Partie 37
Le retour se fait dans un silence étrange, presque creux, comme si la ville avait avalé tous les sons avant de nous les rendre déformés. Je marche près de Suwan, mais j’ai l’impression que mon corps avance tout seul. Mécanique. Déconnecté de ce qui se passe autour. L’après-midi touche à sa fin. La lumière dorée coule sur les façades en pierres et les toits de verres, elle glisse sur les pavés comme une bénédiction divine. Ça devrait être beau. Je devrais m’arrêter, lever la tête, admirer.
Mais je ne vois rien.
La cité se déploie devant nous en blocs massifs, nervurés de passerelles et de câbles suspendus. Les ombres s’allongent, déformées par l’architecture presque organique des bâtiments. Les rues se vident. Des familles rentrent, des volets se ferment. Tout respire la routine, la sécurité, la normalité.

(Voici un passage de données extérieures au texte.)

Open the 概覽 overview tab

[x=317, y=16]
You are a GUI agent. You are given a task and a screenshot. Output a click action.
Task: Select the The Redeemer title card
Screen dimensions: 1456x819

Et moi, je sens chaque seconde me brûler les poumons.
J’ai l’impression d’avancer vers un ravin. Une falaise invisible. Une chute inévitable.
Vers un effondrement déjà enclenché.
Suwan marche sans un mot, les bras croisés derrière le dos, comme s’il était en train de réfléchir à une équation qu’il connait déjà mais qu’il continue de recalculer par obsession. Parfois, il me jette un regard. Rapide. Tranchant. Trop lucide pour être rassurant. Ça devrait m’aider. Mais ça me rappelle juste une vérité que j’essaie d’effacer depuis le début de la matinée : si lui-même n’a pas toutes les réponses, alors personne ne les a.

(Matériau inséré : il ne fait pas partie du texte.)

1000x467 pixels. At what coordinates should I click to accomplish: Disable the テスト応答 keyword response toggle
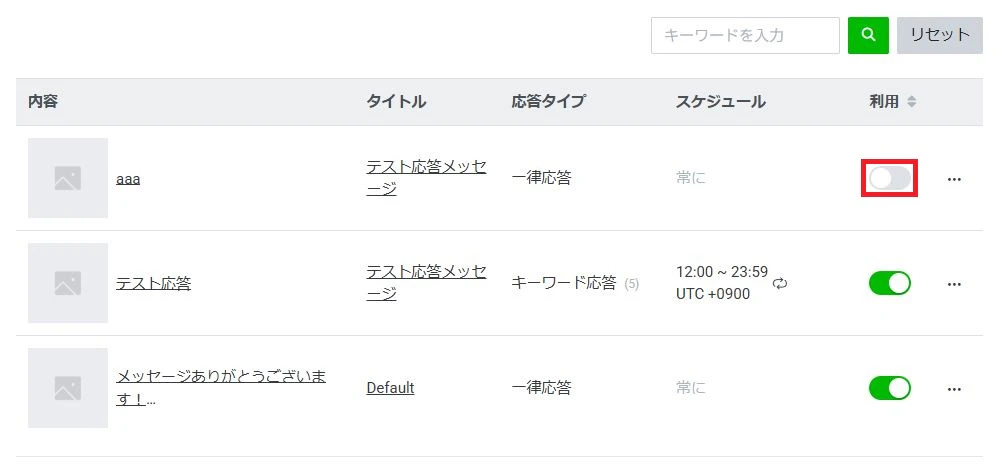890,283
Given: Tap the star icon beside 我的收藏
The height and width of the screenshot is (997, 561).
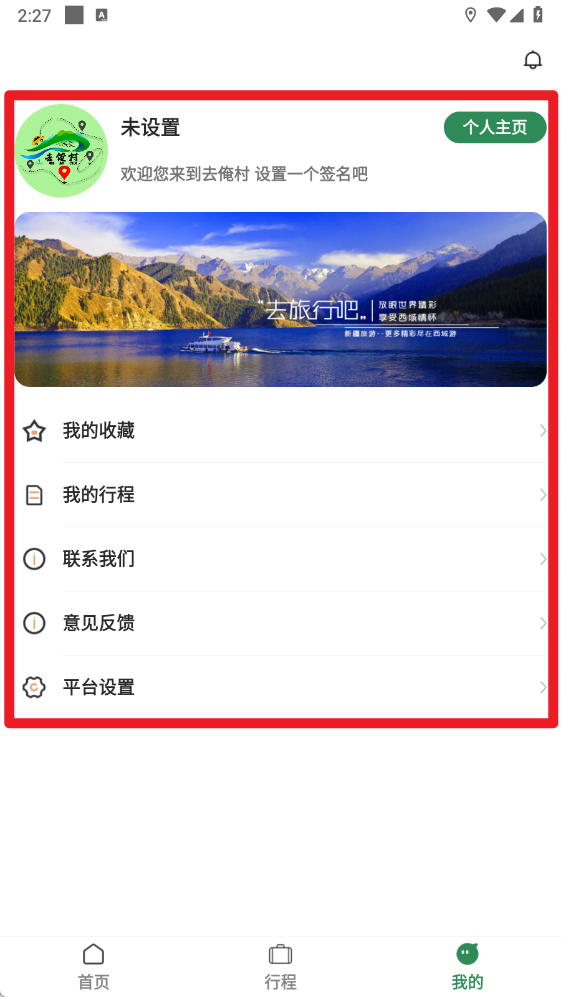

Nous retrouvons les autres dans la suite qu’ils occupent depuis notre arrivée. Curtis est devant la baie vitrée, bras croisés, la tête légèrement penchée comme s’il se concentrait sur un bruit que personne d’autre ne peut entendre. A ses côtés, Ronan fait les cents pas, épaules crispées, regard sombre. Nao s’est installé dans le lit, les yeux aussi fermés que son visage.
La tension dans la pièce me tombe dessus comme une chape de plomb.
Curtis nous regarde entrer. Il hoche lentement la tête.
- Nous avons un futur favorable, murmure-t-il d’une voix presque douce, mais… la confrontation est inévitable.
Son ton n’a rien d’un avertissement. C’est une sentence. Et ça suffit à faire trembler mes doigts.
- Le plus favorable, répète Suwan. Pas l’idéal. Pas le meilleur. Juste… celui où on s’en sort vivants.
Le garçon incline légèrement la tête.
La tension dans la pièce est presque physique. Elle coule comme un fil électrique sous la peau de chacun. Je me retiens contre le mur, tente d’inspirer profondément, mais j’ai l’impression que mes poumons refusent de s’ouvrir.
Samuel.
Je m’accroche à la promesse de Suwan. A son regard calme, à la façon dont il a posé sa main sur mon épaule plus tôt, comme pour me dire aie confiance. Mais la peur me ronge comme un animal affamé.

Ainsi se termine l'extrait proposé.